Mrs. Duggan nods. “Go on, so,” she says. “Let’s be having you.”

Lena says, “What did you and Rachel Holohan say to each other, the night she died?”

Mrs. Duggan leans back in her armchair and starts to laugh. It’s a deep, hoarse wheezing that goes on and on. Lena waits.

“I knew it,” Mrs. Duggan says in the end, wiping her mouth. “I bet myself that you’d get there in the end, and I win. Reach down that bottle a sherry off the shelf, and go get glasses outa the kitchen. We’ll celebrate.”

Lena finds the bottle and goes to fetch the glasses. The kitchen is all Noreen: big and airy, smelling of toast and cleaning spray, cheerful colors and fruit patterns and kids’ fleeces everywhere. Lena takes two glasses from a cupboard and goes back to the front room.

“You’ll have to do the honors,” Mrs. Duggan says, nodding at the bottle. “My hands haven’t got the strength.”

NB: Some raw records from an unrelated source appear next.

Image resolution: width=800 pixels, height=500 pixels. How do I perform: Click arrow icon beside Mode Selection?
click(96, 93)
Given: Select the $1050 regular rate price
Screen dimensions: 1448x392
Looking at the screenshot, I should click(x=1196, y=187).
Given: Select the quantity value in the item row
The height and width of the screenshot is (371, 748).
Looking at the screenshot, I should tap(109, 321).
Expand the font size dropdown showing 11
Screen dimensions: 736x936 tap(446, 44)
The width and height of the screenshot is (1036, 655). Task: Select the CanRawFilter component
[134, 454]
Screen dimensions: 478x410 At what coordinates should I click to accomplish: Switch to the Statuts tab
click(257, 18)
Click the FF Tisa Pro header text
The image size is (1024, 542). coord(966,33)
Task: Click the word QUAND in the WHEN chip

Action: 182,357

Lena opens the bottle and pours. The sherry sends out a sweet, thick reek like decaying fruit.

“Here’s to you,” Mrs. Duggan says, raising her glass.

“I’ll save mine,” Lena says.

That gets a chuckle out of Mrs. Duggan. “Are you afraid I’ll poison you? Don’t be worrying; I wouldn’t waste you.”

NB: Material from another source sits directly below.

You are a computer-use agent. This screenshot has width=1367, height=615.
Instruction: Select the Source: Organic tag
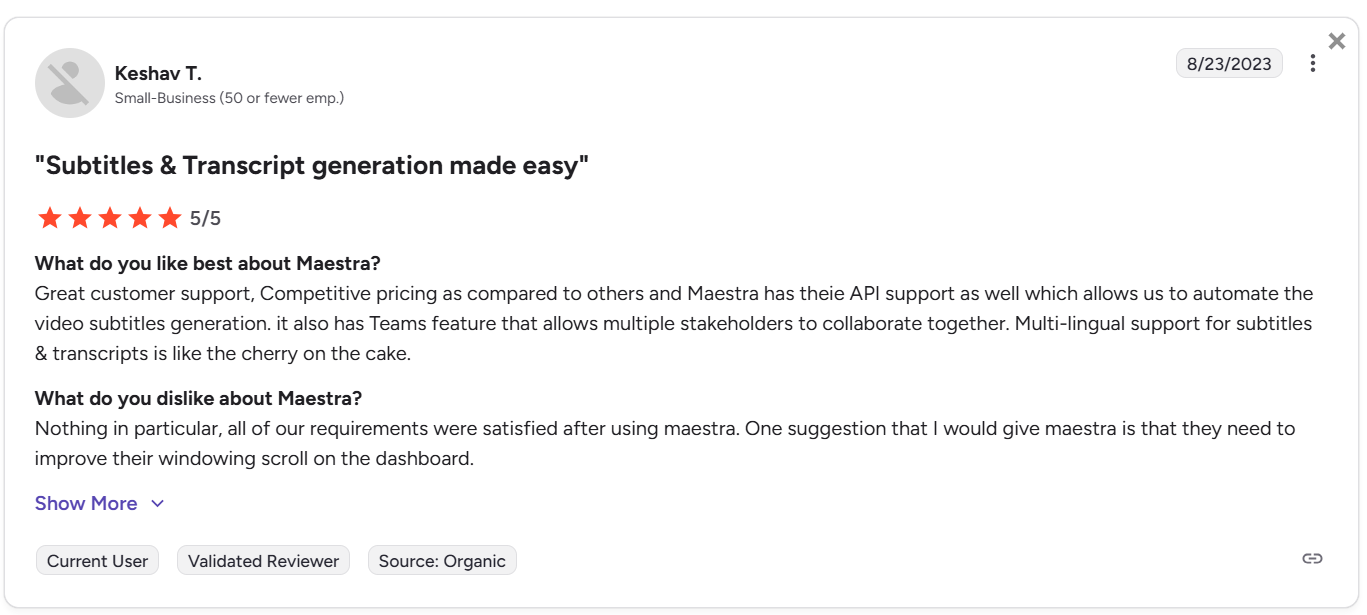click(x=442, y=561)
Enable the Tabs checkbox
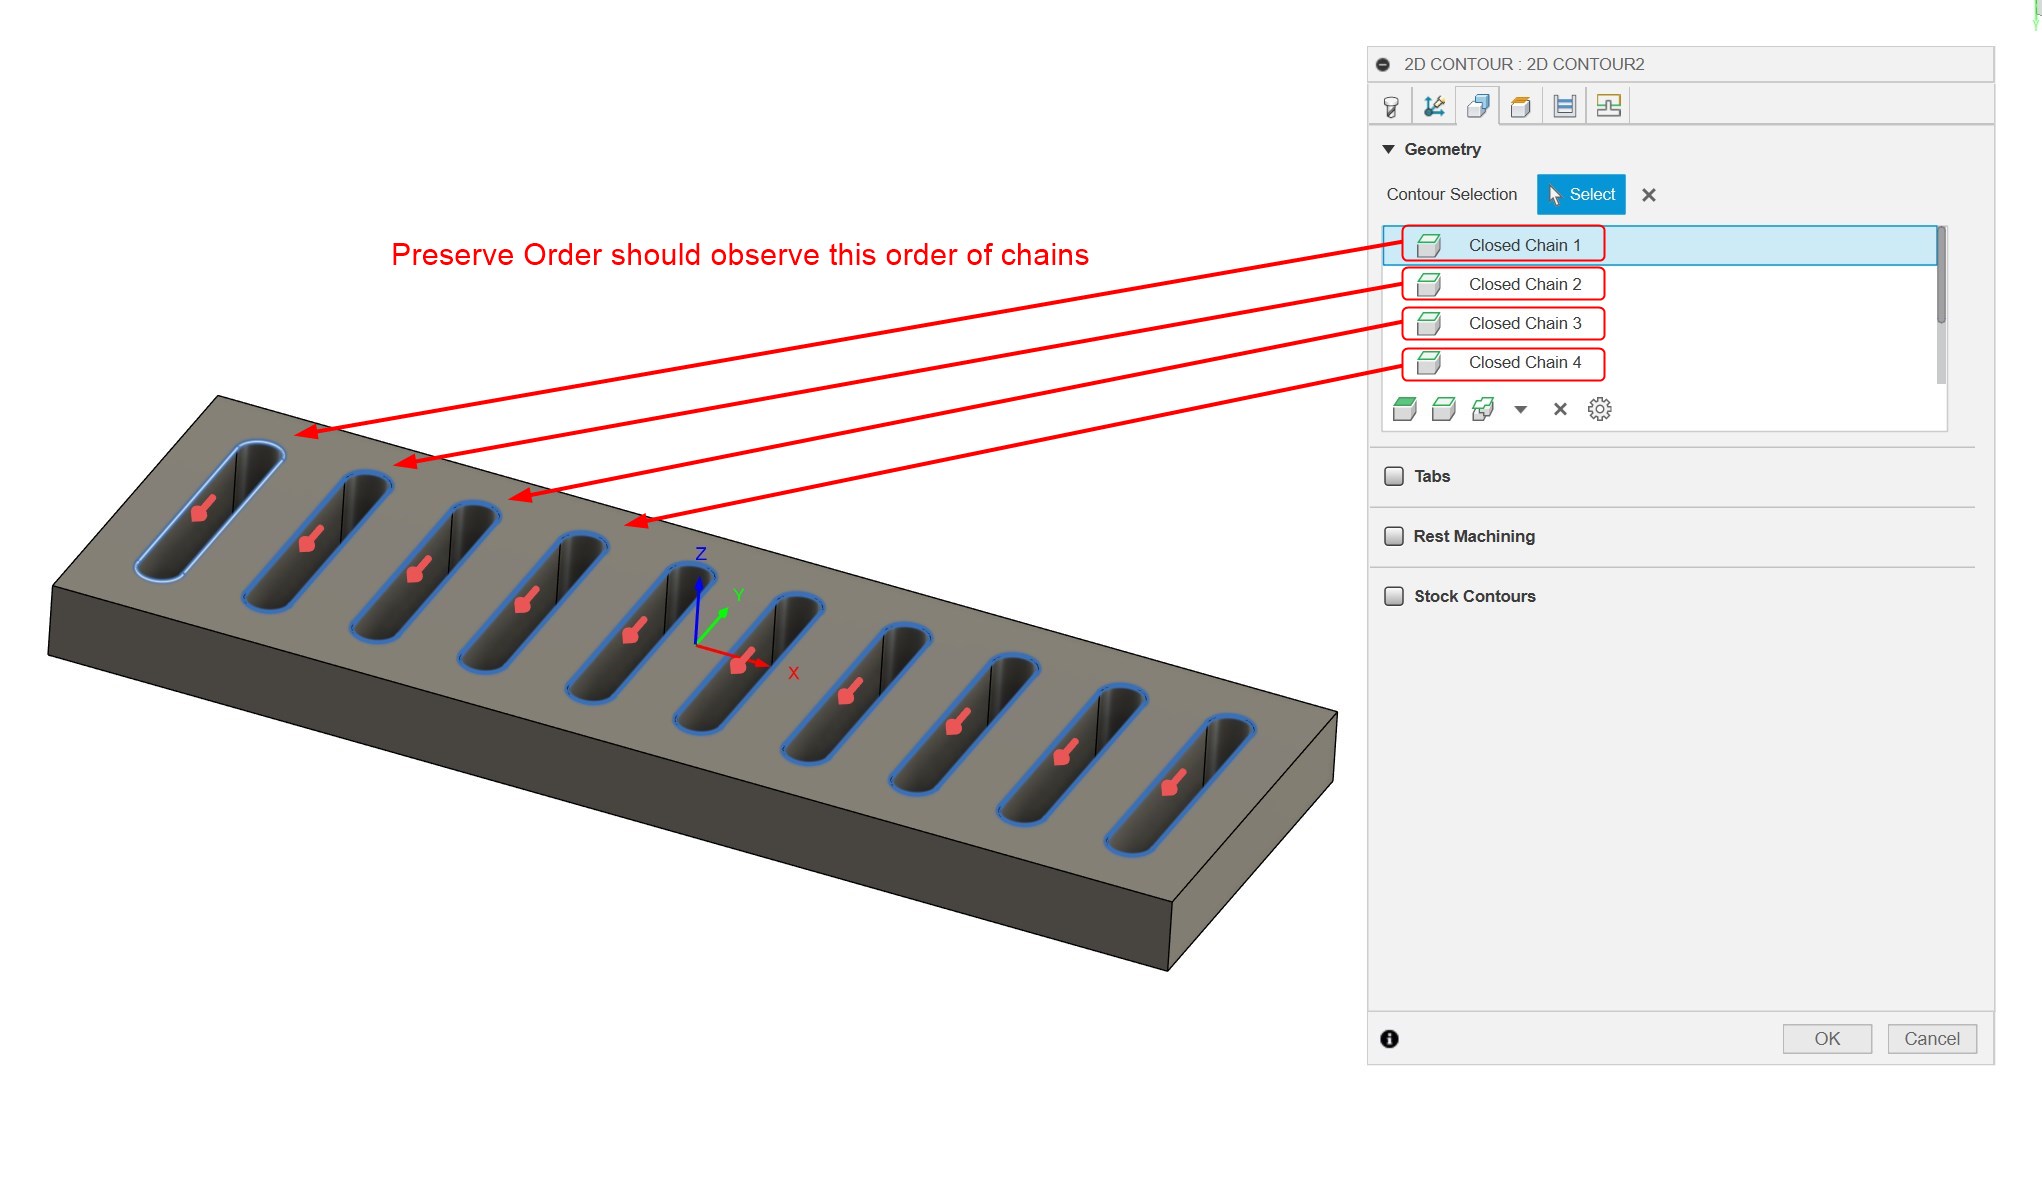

Lena says, “I’m waiting to see do I have anything to celebrate.”

Mrs. Duggan shrugs. She takes a drink of her sherry, half-closing her eyes while she lets the taste of the triumph move around her tongue. “Now,” she says, lowering the glass. “Here’s your prize.”

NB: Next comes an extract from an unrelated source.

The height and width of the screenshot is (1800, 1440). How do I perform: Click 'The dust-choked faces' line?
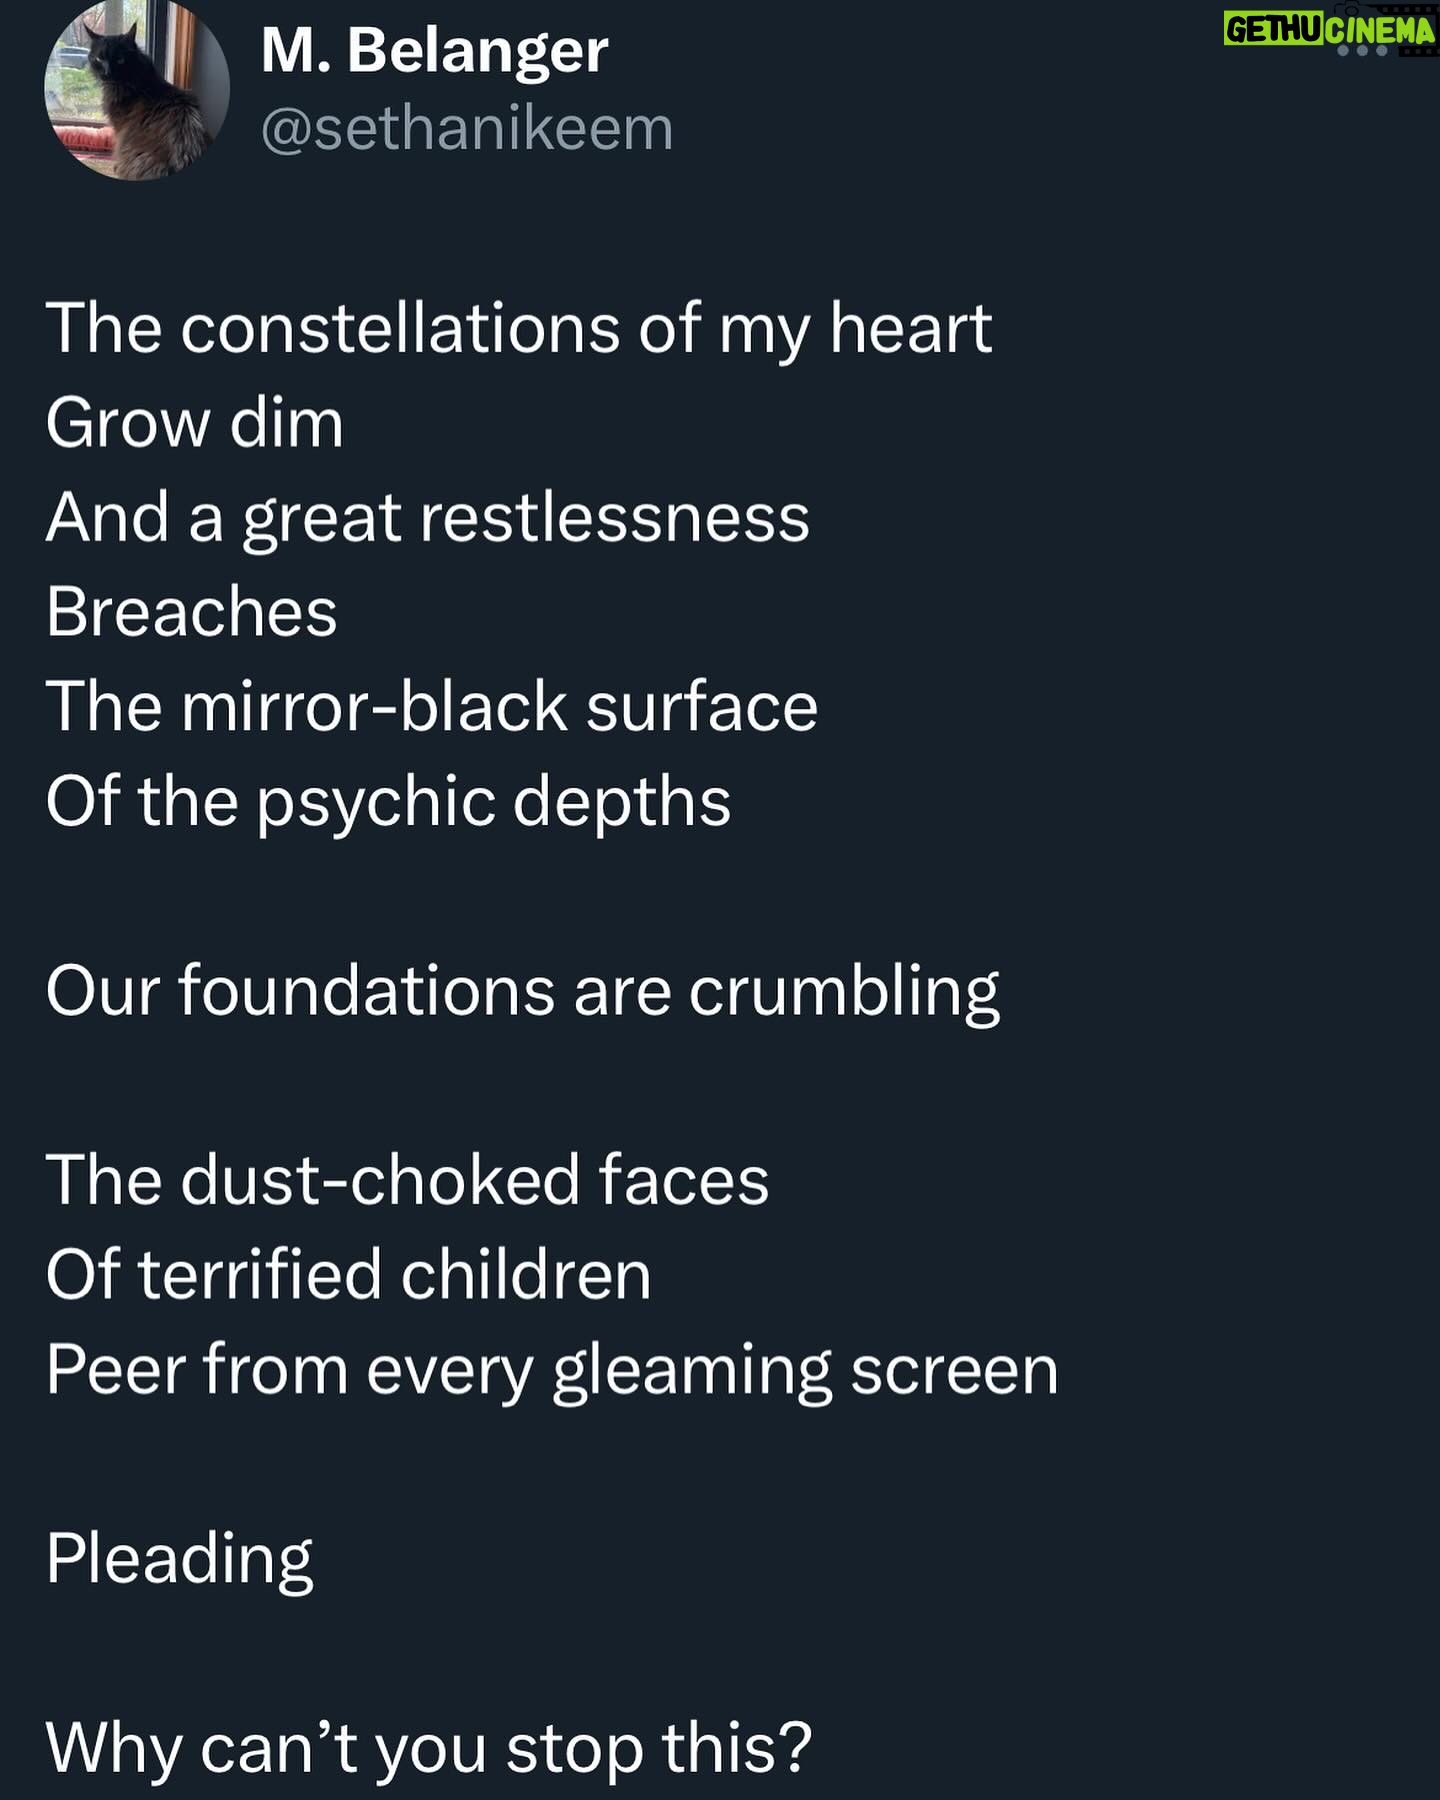pos(407,1180)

Up until this moment, a part of Lena was afraid she was missing the mark—Rachel and Mrs. Duggan said nothing to each other that mattered, and she would leave here holding less than she came with.

By the pale shine of Mrs. Duggan’s eyes when they open, she knows she didn’t get it wrong.

Whatever Mrs. Duggan gave Rachel, it was big enough that Tommy killed her for it.

“That Rachel one waited till your sister and alla them were away to town,” Mrs. Duggan says, “and then she came to me. A wee box of shortbread biscuits, that was all she brought, like something her mammy had in the press for visitors. I mighta told her to come back with something better, only for she was in bits. Makeup all down her face, and sniveling outa her like a child after a bating. So I said she could sit down.”

Lena is under no illusion that this was kindness, and she knows no illusion is intended. A distraught woman offers much more than the same woman the next day, when things will have subsided back into some kind of proportion.